Ajeka, no centro da mesa, ouviu de Alysson Alex que tem assessor lobista em seu gabinete (Foto: Divulgação)
Quente desde o início, a primeira reunião com depoimento da Comissão Parlamentar de Inquérito (CPI), instalada para apurar a gestão da pandemia na cidade, “pegou fogo” nos minutos finais, nesta sexta-feira (21).
O assessor especial do gabinete do prefeito Daniel Alonso (PSDB), Alysson Alex, acusou o presidente da Comissão, o vereador Elio Ajeka (PP), de manter um lobista – mediador entre empresas e o Poder Público – em seu gabinete.
O funcionário supostamente teria tentado fazer negociação com a Prefeitura. “Convoque o secretário da Saúde para o povo de Marília saber a verdade, que seu assessor é lobista e foi oferecer máscara para a Saúde, em tempo de pandemia”, apontou Alysson.
Em seguida, dirigindo-se a um grupo de jornalistas, o assessor especial de Daniel – braço direito do prefeito para assuntos jurídicos e políticos – afirmou acreditar que Ajeka não tocaria no assunto durante sessão, porque “sabia ser verdade” a tentativa de negócio, de forma indevida, praticada pelo assessor.
Vale lembrar que o secretário municipal da Saúde, Cássio Luiz Pinto Júnior, poderá responder pessoalmente e publicamente, caso a pergunta seja feita, quando estiver diante dos integrantes da CPI e da imprensa.
O Marília Notícia apurou que a denúncia – ainda não formalizada – aponta para o assessor Davi Yoshida, também advogado e desafeto de Alysson.
A fala do assessor de Daniel foi a mais dura de uma série de embates diretos com Ajeka.

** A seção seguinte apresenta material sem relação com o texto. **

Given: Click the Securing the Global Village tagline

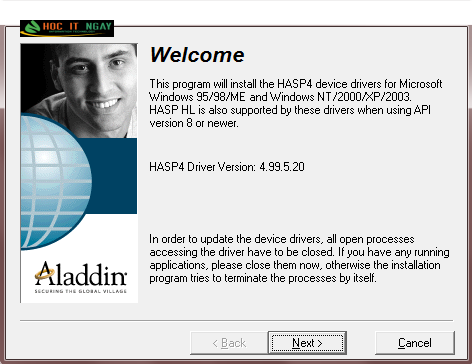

O primeiro deles ocorreu quando o vereador tentou impor o tempo máximo de cinco minutos para que o prefeito Daniel Alonso respondesse às perguntas.
NOTIFICAÇÃO
A reportagem do MN teve acesso a uma notificação extrajudicial encaminhada por Alysson ao presidente da CPI. O documento solicita que o vereador se retrate e “preste os devidos esclarecimentos” sobre diversas situações, bem como adote as devidas providências para “total lisura na condução da CPI, sob pena de medidas judiciais cabíveis.”
Dentre as considerações apontadas, o assessor especial afirma que teve a palavra censurada publicamente na sessão da CPI desta manhã; que as foram feitas falsas acusações contra ele, inclusive de agressão física; e que Ajeka teria determinado a extração de fatos reais que ocorreram e foram ditos na reunião da CPI nesta manhã da ata da reunião.
“Ao ser confirmado [os fatos] em depoimento deverá o vereador ora notificado pedir renuncia do cargo de presidente da CPI ou solicitar a exoneração de seu assessor”, solicita Alysson na notificação.
OS CITADOS
O MN procurou Ajeka e Yoshida para questionar sobre a acusação, visando a venda de produtos para a Saúde, mas nenhum deles respondeu ao site.
O secretário municipal da Saúde, Cássio Luiz Pinto Junior, disse que “se convocado, irá se pronunciar sobre ‘isso e muitas coisas'”. Ele disse ter estranhado alteração na ordem dos depoimentos, inicialmente prevista.